* [REQUIRED ACTION]
The records below are to be repeated exactly, and their pictures left out.

Collected data entries:
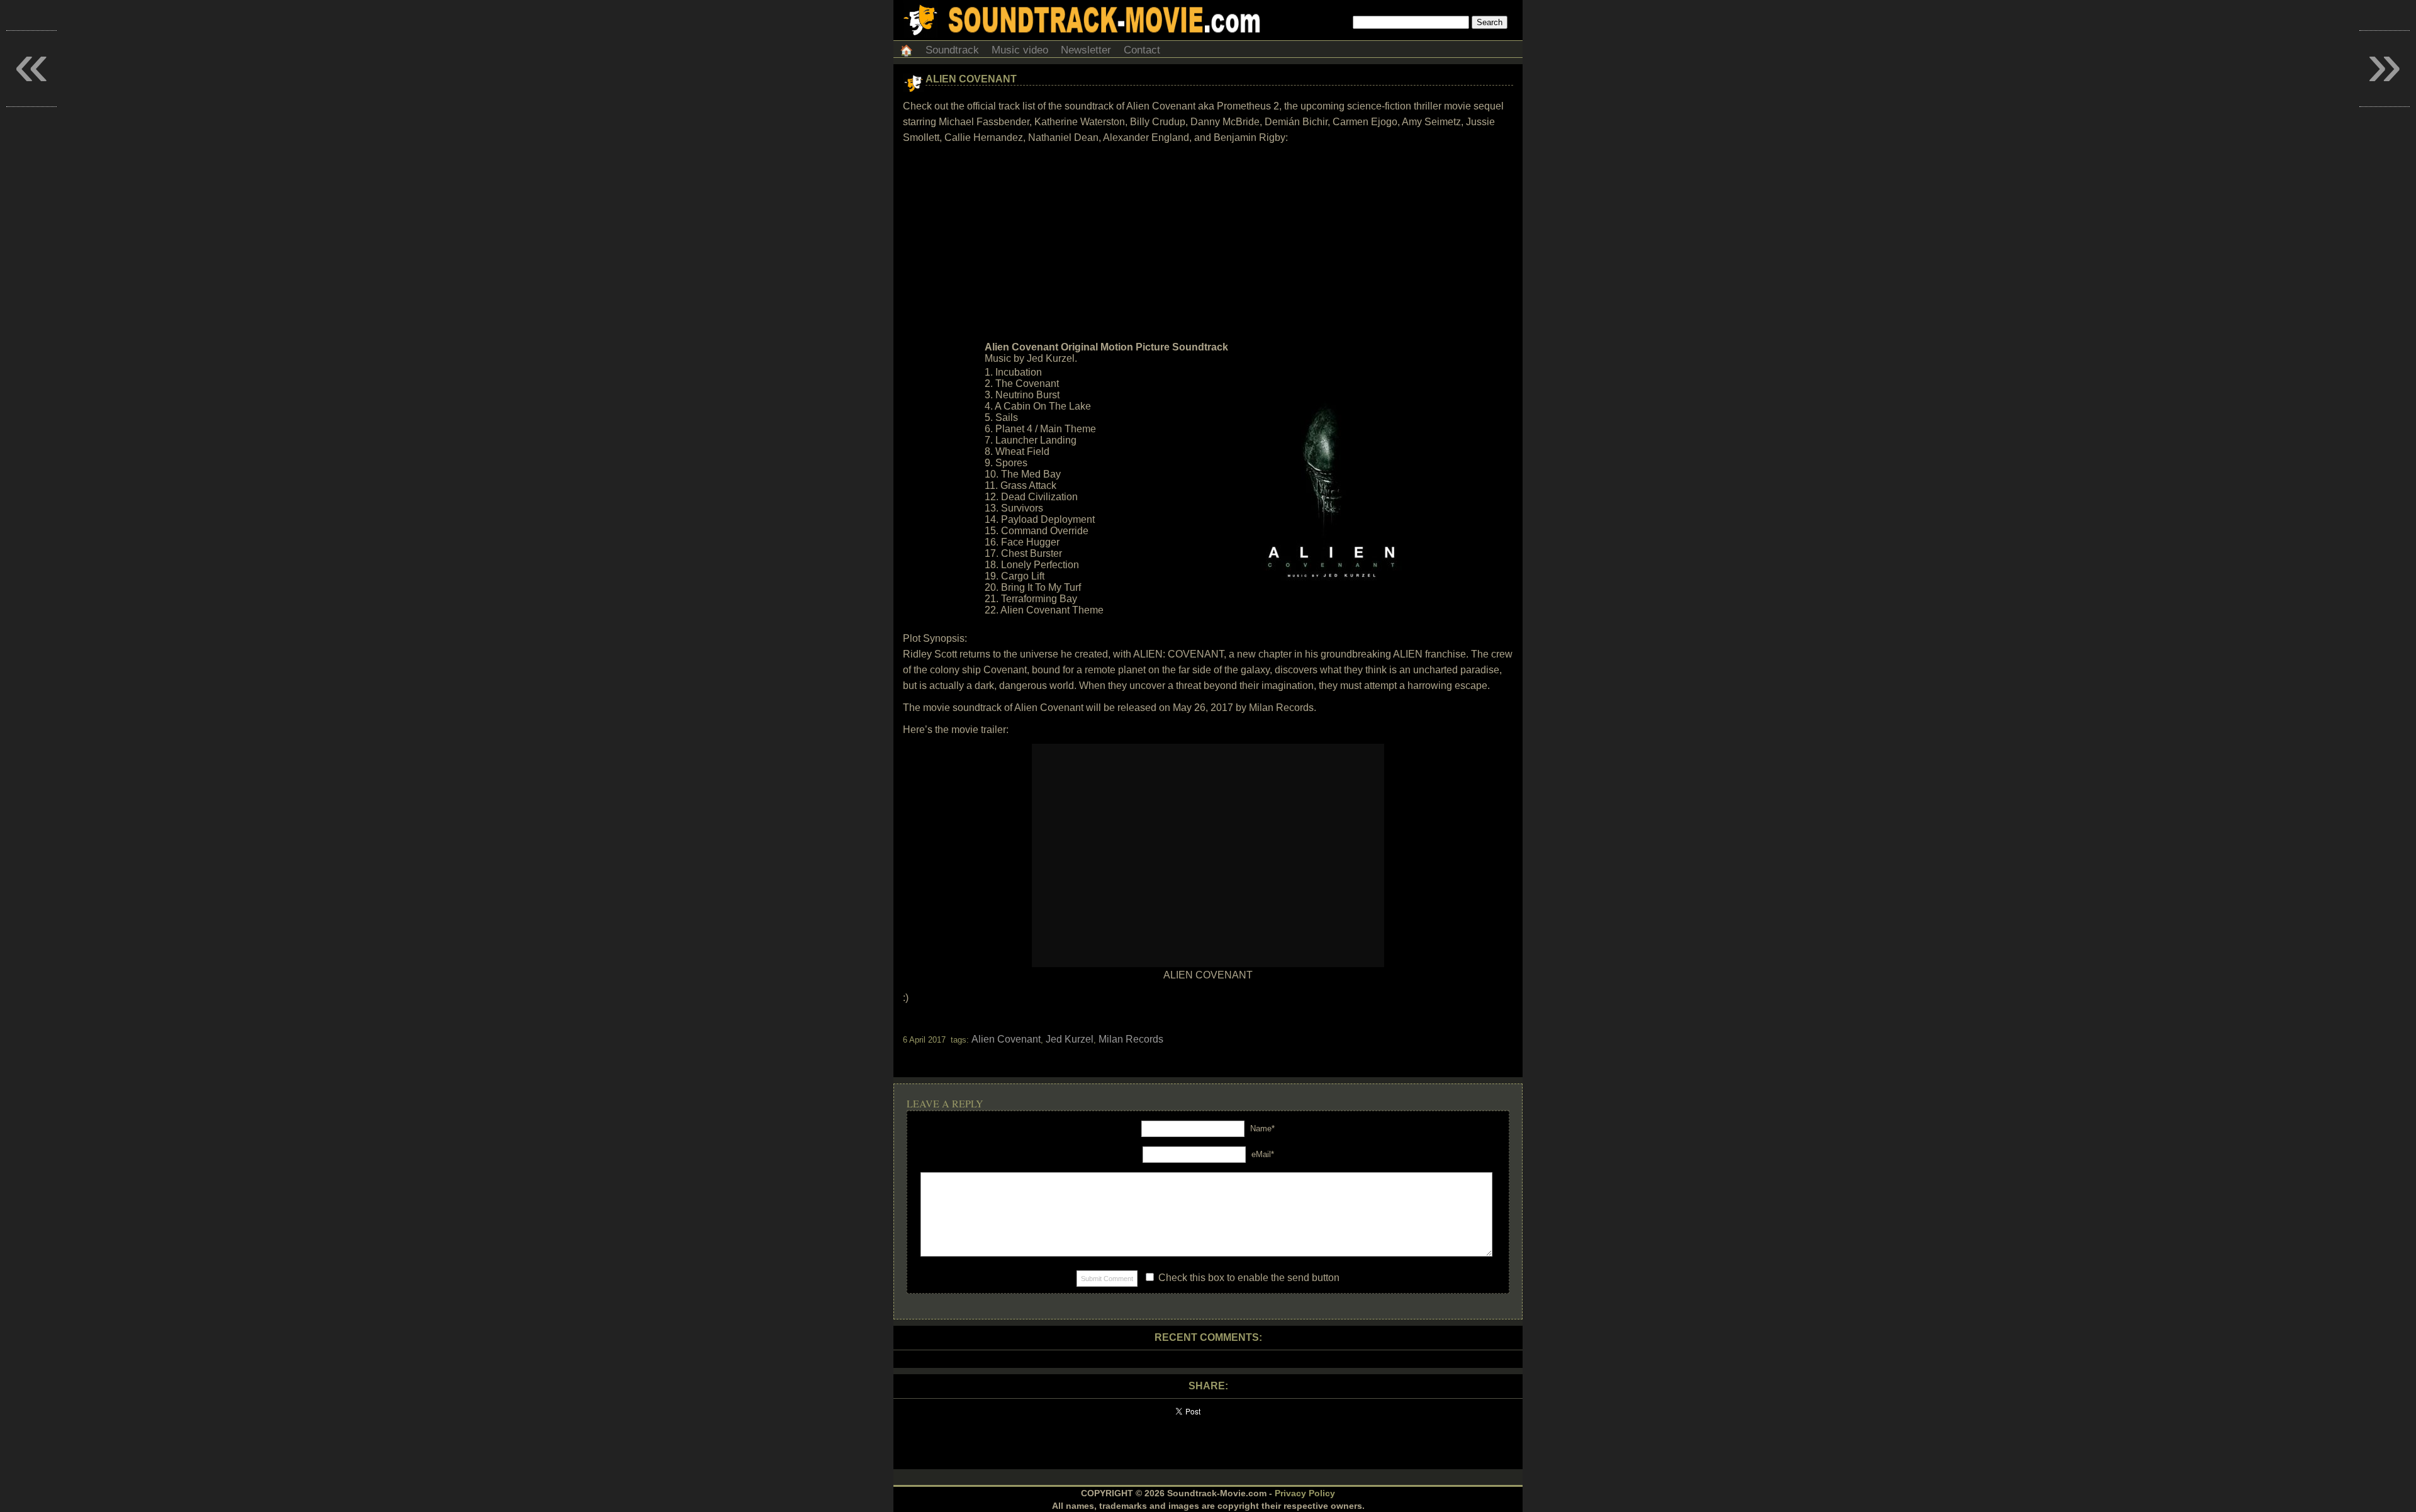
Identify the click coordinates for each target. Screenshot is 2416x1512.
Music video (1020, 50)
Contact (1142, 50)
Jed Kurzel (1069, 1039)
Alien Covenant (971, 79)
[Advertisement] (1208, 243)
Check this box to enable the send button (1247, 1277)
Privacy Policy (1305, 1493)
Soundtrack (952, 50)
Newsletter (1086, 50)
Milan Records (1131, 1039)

* [EXERCISE SOLUTION]
Identify the click coordinates for each target. Screenshot is 2416x1512.
Music video (1020, 50)
Contact (1142, 50)
Jed Kurzel (1069, 1039)
Alien Covenant (971, 79)
[Advertisement] (1208, 243)
Check this box to enable the send button (1247, 1277)
Privacy Policy (1305, 1493)
Soundtrack (952, 50)
Newsletter (1086, 50)
Milan Records (1131, 1039)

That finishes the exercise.